- Data for this task
******************************
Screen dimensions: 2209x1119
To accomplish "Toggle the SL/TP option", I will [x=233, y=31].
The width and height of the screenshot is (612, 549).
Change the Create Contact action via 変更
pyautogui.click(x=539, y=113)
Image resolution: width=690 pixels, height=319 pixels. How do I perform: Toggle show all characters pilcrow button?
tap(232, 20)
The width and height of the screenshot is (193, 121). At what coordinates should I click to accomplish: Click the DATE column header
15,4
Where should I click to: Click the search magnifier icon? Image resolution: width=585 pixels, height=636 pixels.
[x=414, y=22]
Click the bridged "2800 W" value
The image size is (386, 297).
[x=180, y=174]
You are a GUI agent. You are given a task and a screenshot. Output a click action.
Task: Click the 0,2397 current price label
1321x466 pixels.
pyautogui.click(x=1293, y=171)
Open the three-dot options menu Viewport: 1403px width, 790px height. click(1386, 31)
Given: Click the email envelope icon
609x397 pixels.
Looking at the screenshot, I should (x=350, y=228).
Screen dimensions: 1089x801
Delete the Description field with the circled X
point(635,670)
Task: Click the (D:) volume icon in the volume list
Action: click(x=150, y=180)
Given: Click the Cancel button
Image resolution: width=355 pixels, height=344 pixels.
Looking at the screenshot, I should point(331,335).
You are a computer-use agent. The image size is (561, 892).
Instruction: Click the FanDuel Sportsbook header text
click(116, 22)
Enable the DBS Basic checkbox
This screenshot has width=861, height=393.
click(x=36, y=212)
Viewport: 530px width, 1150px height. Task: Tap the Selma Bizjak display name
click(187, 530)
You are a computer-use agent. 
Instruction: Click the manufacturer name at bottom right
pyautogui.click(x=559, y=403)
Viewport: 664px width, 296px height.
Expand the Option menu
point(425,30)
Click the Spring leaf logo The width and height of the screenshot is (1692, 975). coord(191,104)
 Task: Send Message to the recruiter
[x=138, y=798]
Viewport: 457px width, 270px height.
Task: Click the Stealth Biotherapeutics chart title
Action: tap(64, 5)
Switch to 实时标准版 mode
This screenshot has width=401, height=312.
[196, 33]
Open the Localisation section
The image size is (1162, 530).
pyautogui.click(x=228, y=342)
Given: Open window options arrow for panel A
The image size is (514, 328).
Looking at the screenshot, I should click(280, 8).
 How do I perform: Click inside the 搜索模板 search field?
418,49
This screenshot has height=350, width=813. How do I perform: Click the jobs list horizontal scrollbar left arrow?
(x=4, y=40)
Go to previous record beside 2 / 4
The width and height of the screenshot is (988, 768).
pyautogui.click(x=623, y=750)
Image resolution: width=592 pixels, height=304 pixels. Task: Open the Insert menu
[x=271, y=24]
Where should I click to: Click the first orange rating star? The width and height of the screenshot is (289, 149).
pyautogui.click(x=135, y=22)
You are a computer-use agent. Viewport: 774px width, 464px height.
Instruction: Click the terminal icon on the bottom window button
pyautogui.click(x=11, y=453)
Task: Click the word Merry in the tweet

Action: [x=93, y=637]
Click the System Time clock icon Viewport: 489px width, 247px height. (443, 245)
******************************
- Exercise instructions
Update the rows from the line containing "Where should I click to: Click the first" through the end of the rows, swapping "orange" for "gold" and keeping everything else the same.

- Correct result
Where should I click to: Click the first gold rating star? The width and height of the screenshot is (289, 149).
pyautogui.click(x=135, y=22)
You are a computer-use agent. Viewport: 774px width, 464px height.
Instruction: Click the terminal icon on the bottom window button
pyautogui.click(x=11, y=453)
Task: Click the word Merry in the tweet

Action: [x=93, y=637]
Click the System Time clock icon Viewport: 489px width, 247px height. (443, 245)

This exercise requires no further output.